#### INPUT MATERIAL

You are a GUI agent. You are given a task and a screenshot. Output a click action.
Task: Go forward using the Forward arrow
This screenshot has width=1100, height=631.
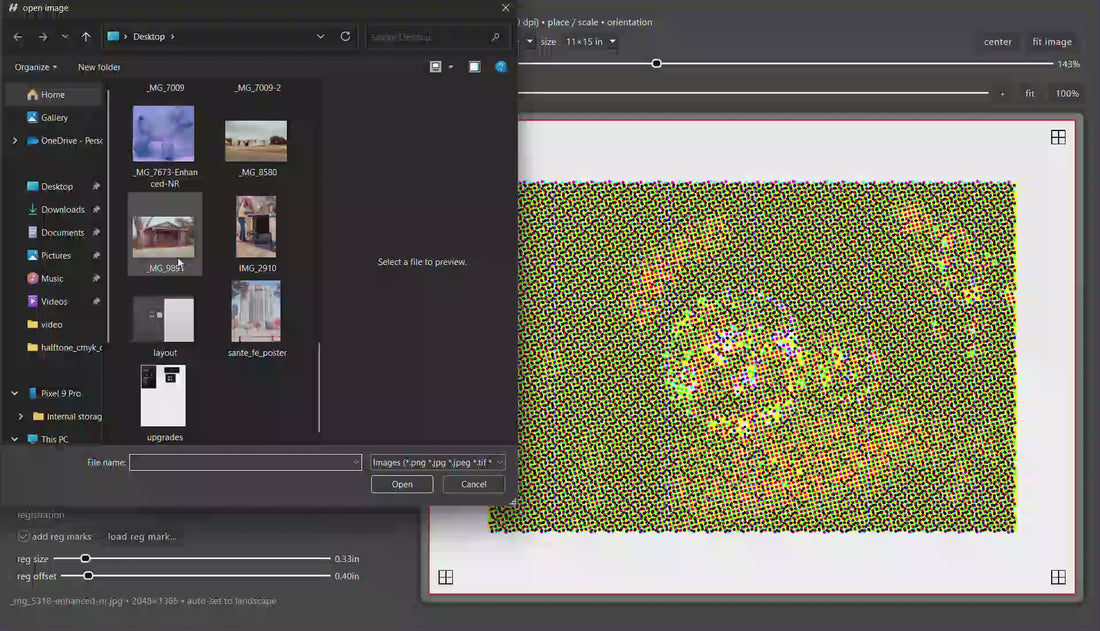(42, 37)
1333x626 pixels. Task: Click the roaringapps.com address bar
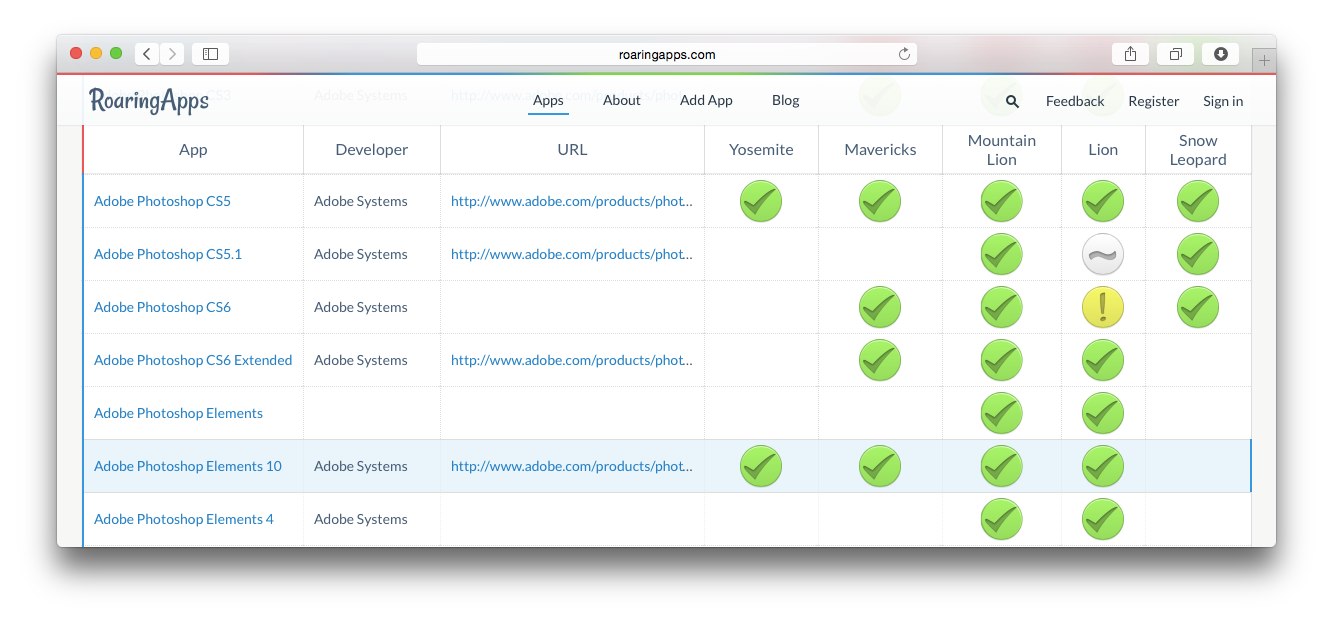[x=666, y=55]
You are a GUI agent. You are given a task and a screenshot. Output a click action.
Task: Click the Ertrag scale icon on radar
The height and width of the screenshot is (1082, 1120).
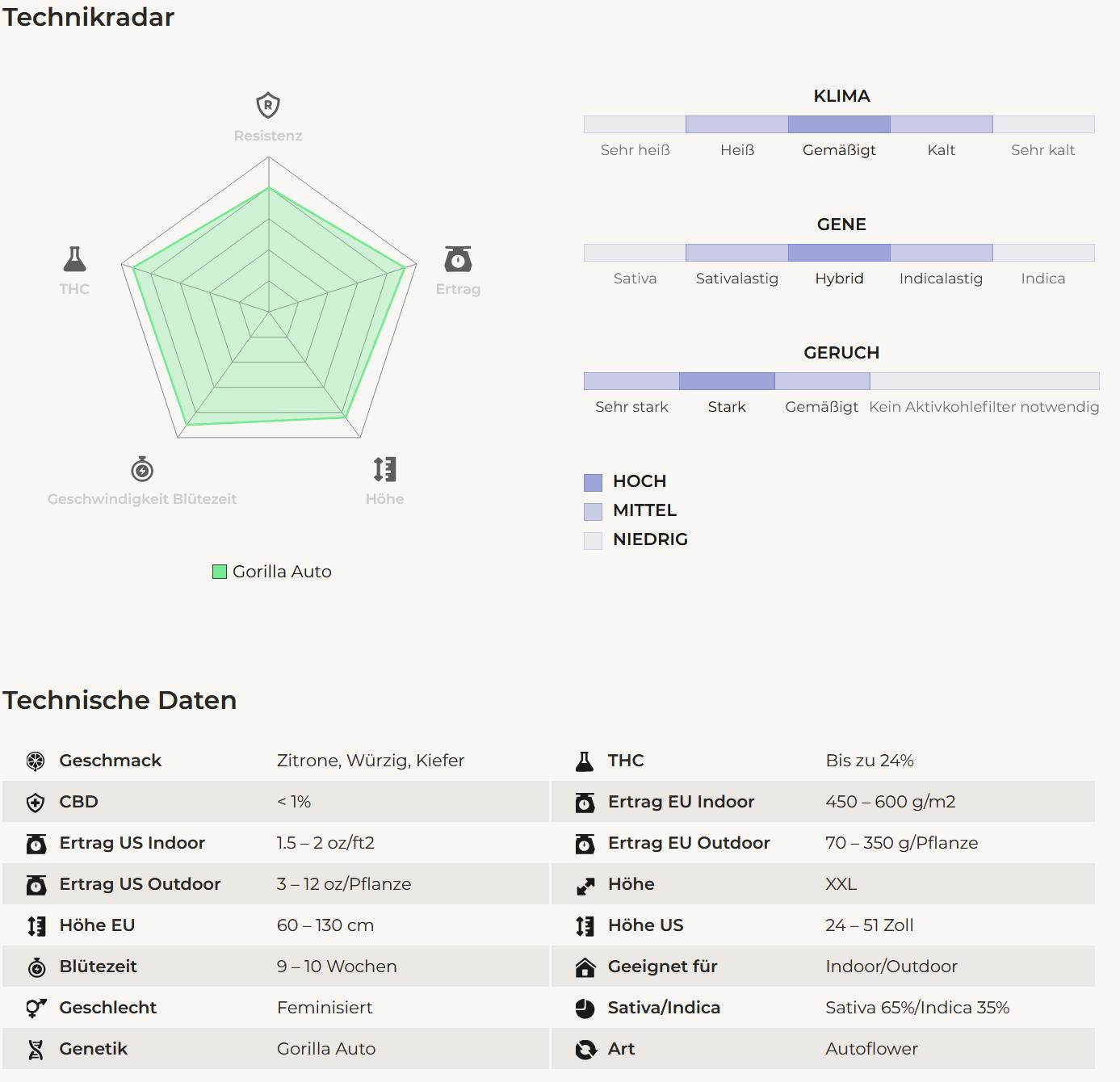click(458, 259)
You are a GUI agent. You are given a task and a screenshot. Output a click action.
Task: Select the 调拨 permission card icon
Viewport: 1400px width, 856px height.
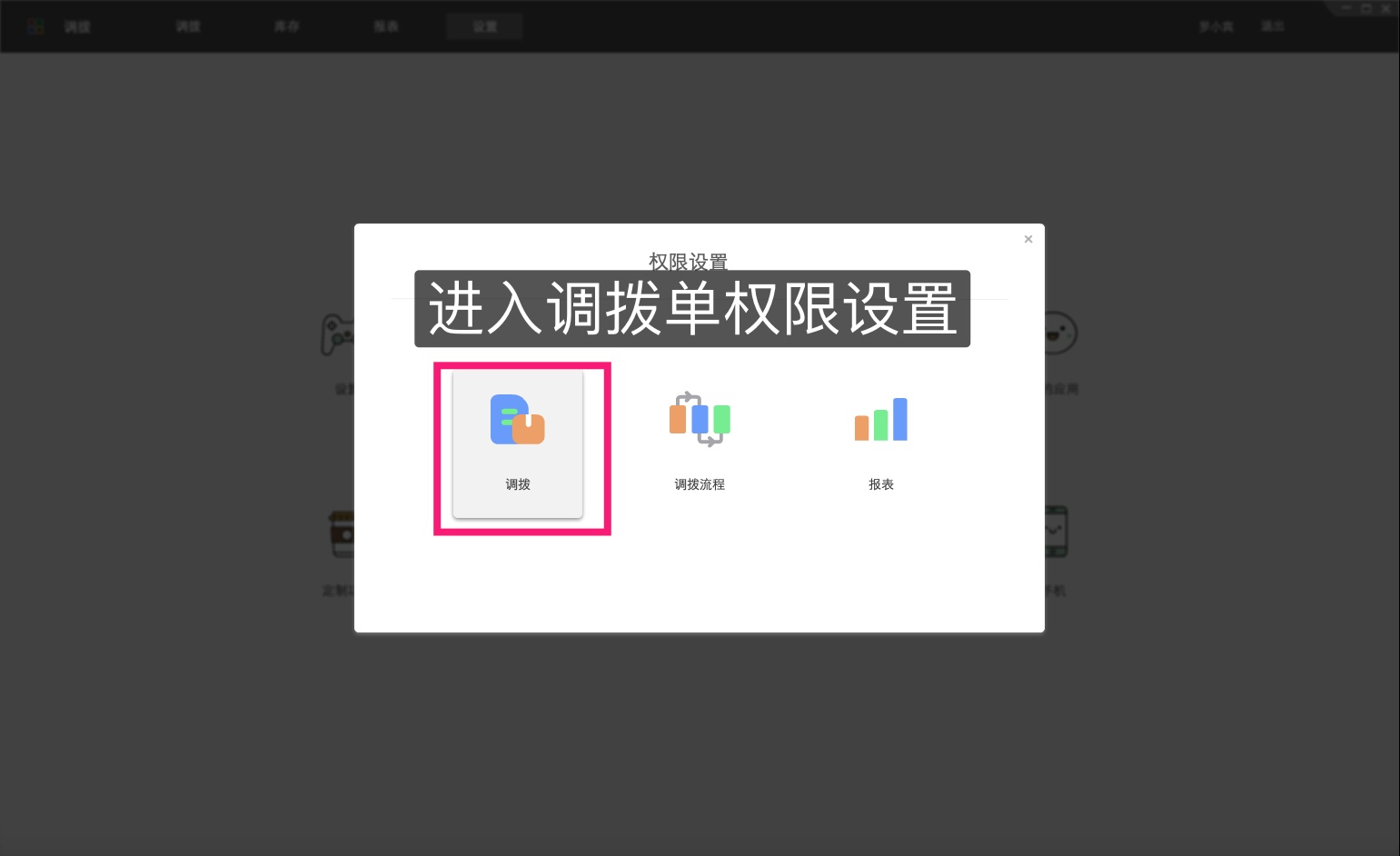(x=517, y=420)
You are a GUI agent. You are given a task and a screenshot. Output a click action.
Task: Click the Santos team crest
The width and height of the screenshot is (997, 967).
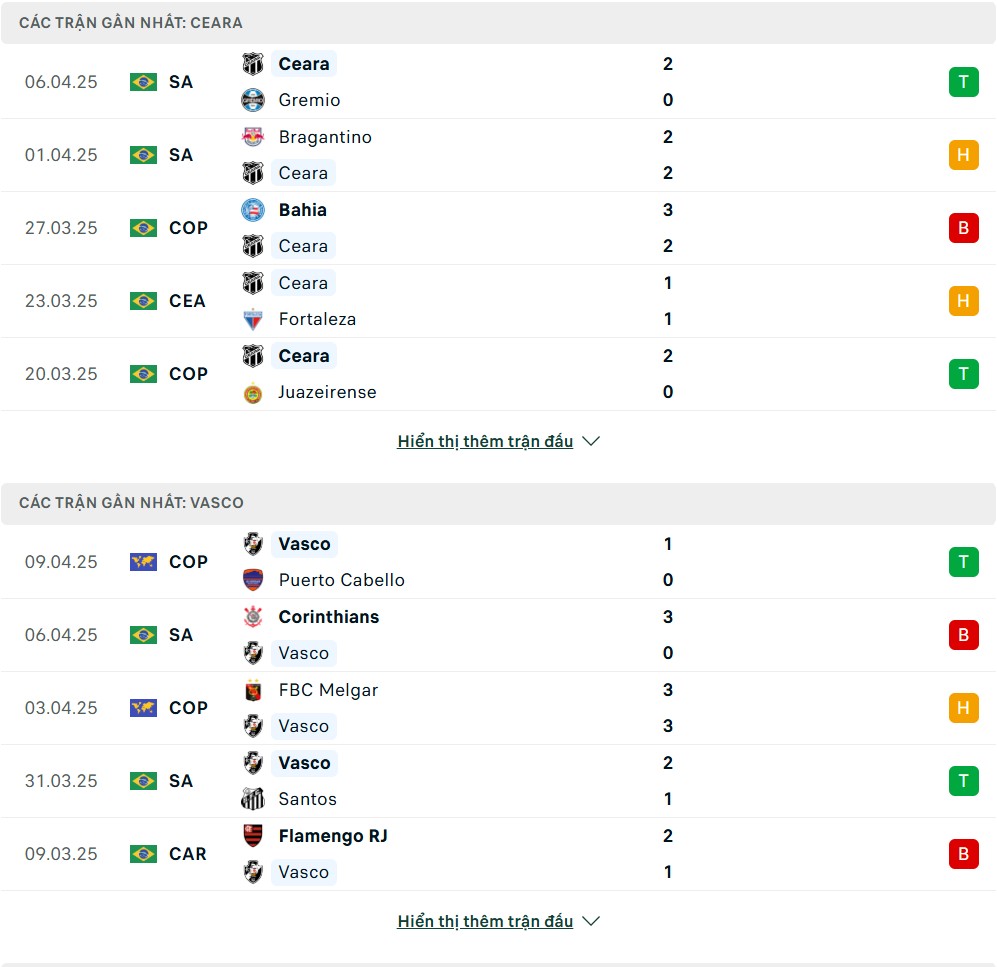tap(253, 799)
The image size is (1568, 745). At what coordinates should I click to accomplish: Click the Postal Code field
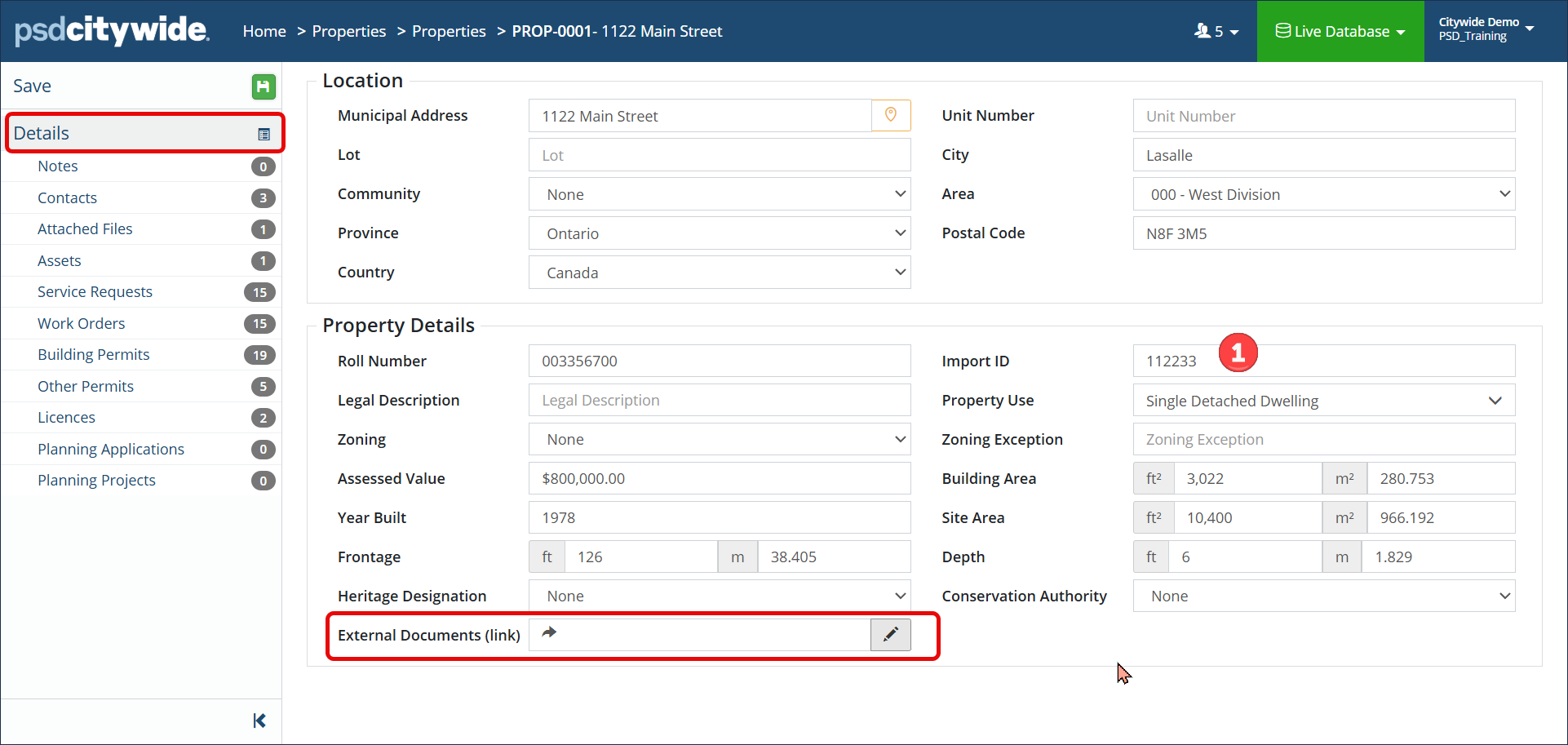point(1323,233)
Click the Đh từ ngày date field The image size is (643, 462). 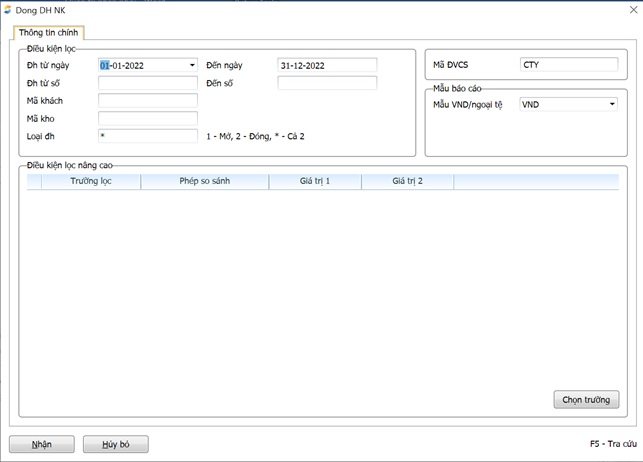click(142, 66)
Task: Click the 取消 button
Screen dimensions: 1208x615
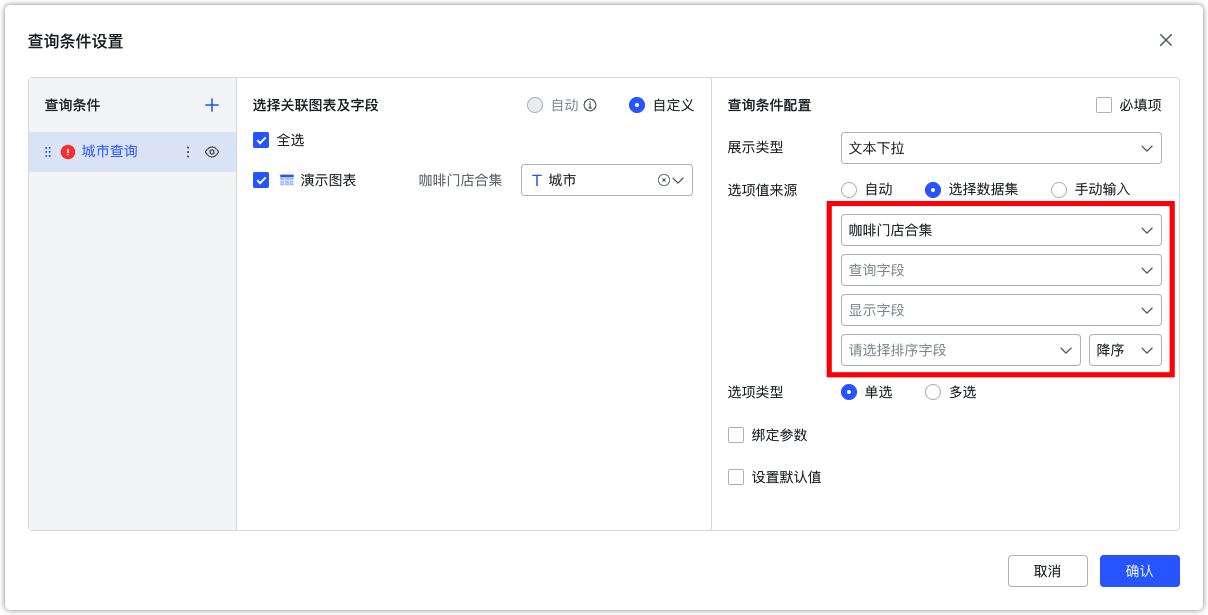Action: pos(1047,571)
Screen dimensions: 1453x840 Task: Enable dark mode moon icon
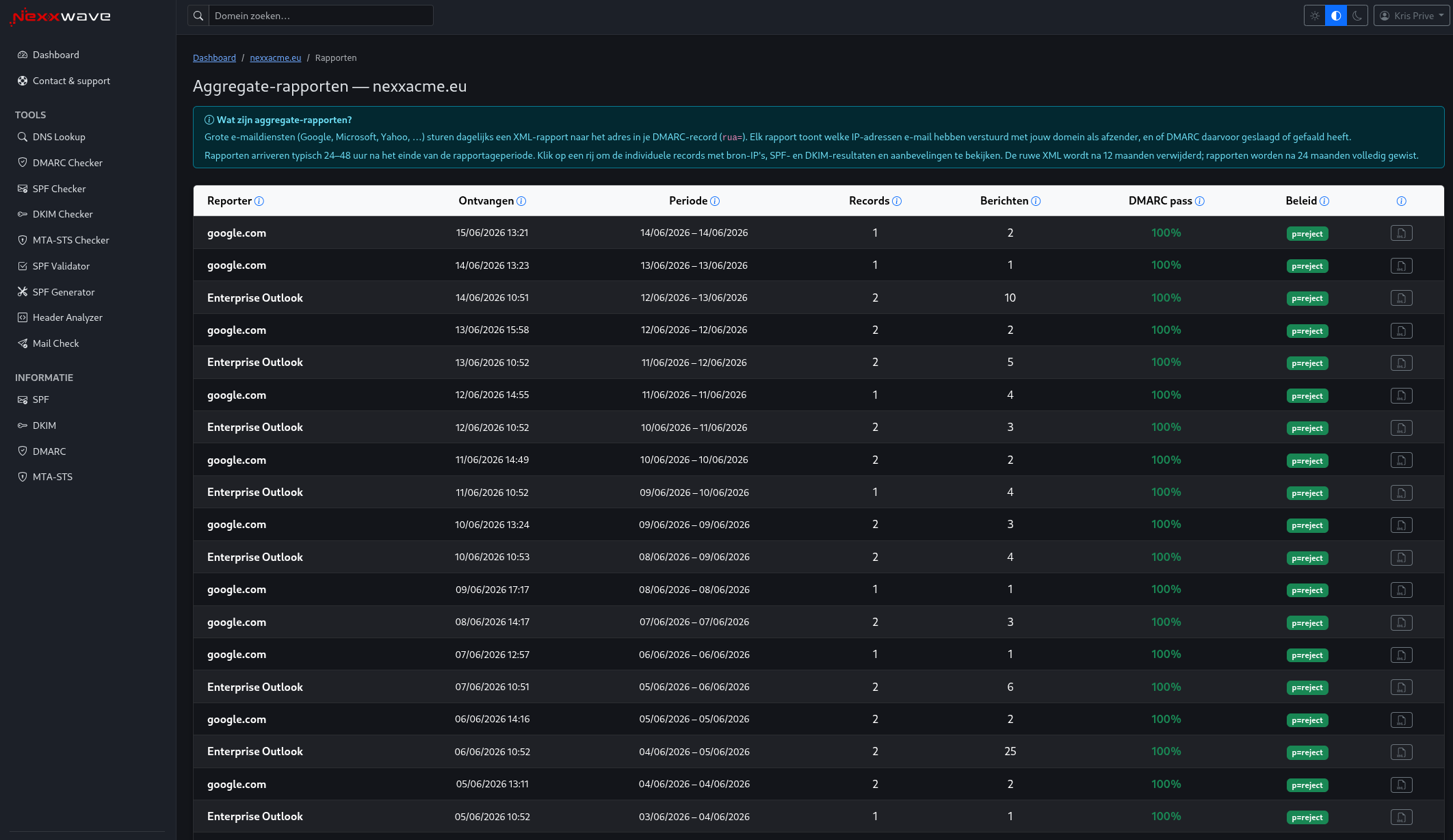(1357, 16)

########

Please return exactly, and only, the lines from the one containing "Task: Click the 取消 button" through the end of the records, with both end lines kept and every picture dropped.

Task: Click the 取消 button
Screen dimensions: 1208x615
Action: pos(1047,571)
Screen dimensions: 1453x840 Task: Enable dark mode moon icon
(1357, 16)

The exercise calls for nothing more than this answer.